Selected extract
========

Danielle Leigh: Good evening, Jacksonville, and happy Saturday. I’m Danielle Leigh, and welcome to The Conversation with Dr. Ali Kasraeian. It’s been a while, but, how are you today, Dr. Ali?
Dr. Kasraeian: I’m good. Welcome to The Conversation. How was your time away from us?
Danielle Leigh: My time away from you. It’s never … but, it was nice. It was nice. Got to celebrate the 4th of July by celebrating the 4th of July working, but that’s fine. Somebody has to do the news. The news doesn’t take a break. It seems like we do have a big show today.
Dr. Kasraeian: Today, speaking of news, we actually have an interesting thing, interesting topic to talk about that’s been all over the media it seems like for the past six, seven months. It’s basically the idea that the acid test for any nation’s healthcare reform happens with a change in the nation’s administration, which we’ve noticed over the past six months with impunity, and the year before that with the election cycle. Only when a president or a minister who has instigated the reform departs and a new regime assumes power, which we’ve noticed, can we judge the durability of any reform law or program. We’re seeing that now.

========

Source data
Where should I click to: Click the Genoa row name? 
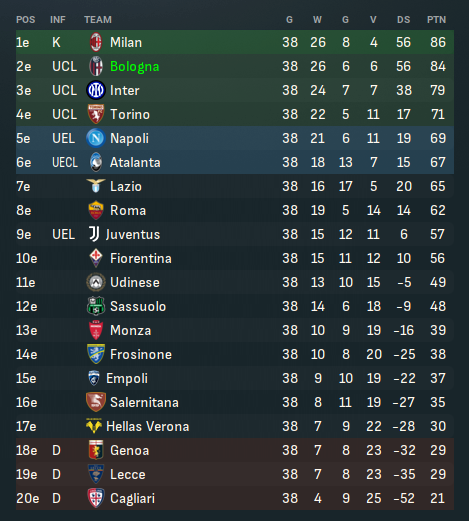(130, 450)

========

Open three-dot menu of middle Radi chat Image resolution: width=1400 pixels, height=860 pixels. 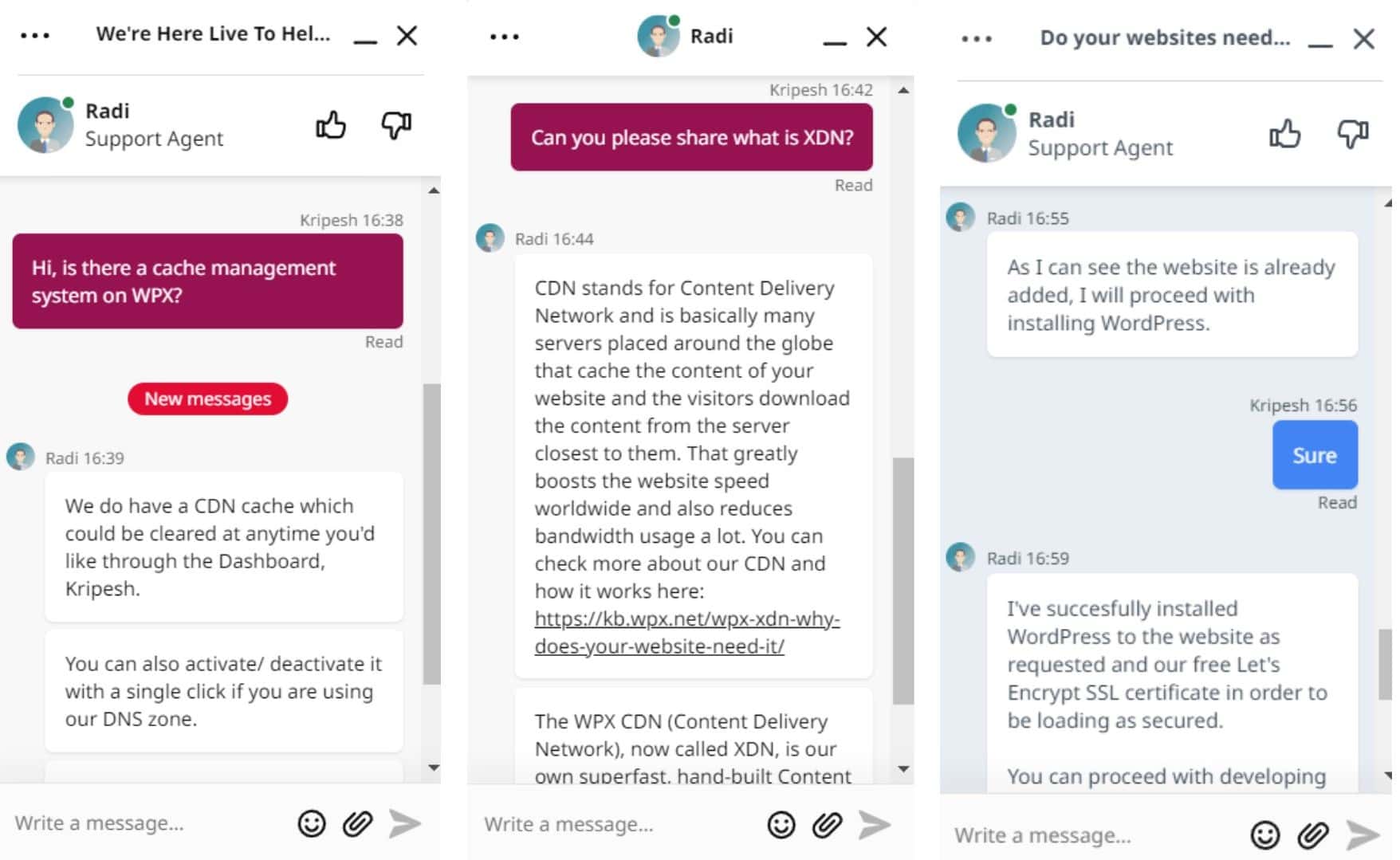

========

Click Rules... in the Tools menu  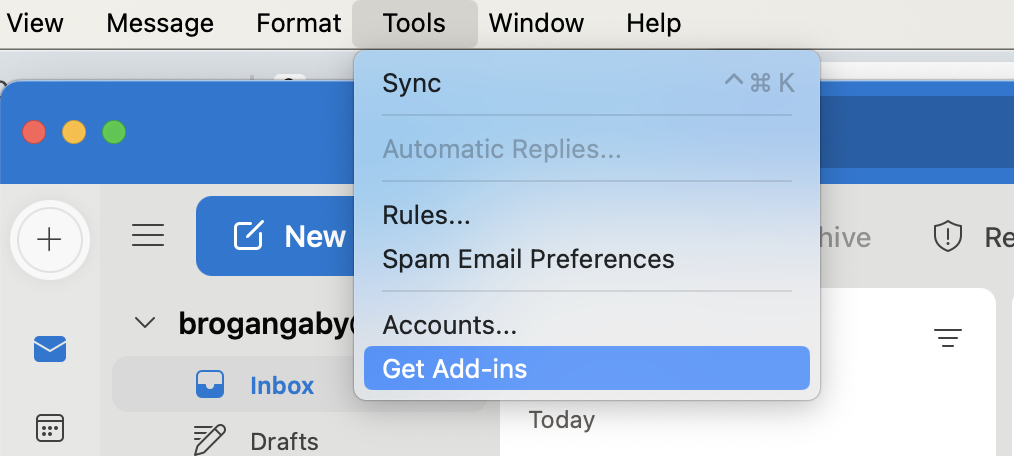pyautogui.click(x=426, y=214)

========

Questions on the material
a) According to the transcript, why did Danielle Leigh spend the 4th of July working? Answer in one to three sentences.
b) Duplicate the transcript passage from "Danielle Leigh: Good" up to and including "away from us?".
The data come from a separate source unrelated to the transcript.

Results of the tasks
a) She worked because someone has to do the news, and the news doesn't take a break.

b)
Danielle Leigh: Good evening, Jacksonville, and happy Saturday. I’m Danielle Leigh, and welcome to The Conversation with Dr. Ali Kasraeian. It’s been a while, but, how are you today, Dr. Ali?
Dr. Kasraeian: I’m good. Welcome to The Conversation. How was your time away from us?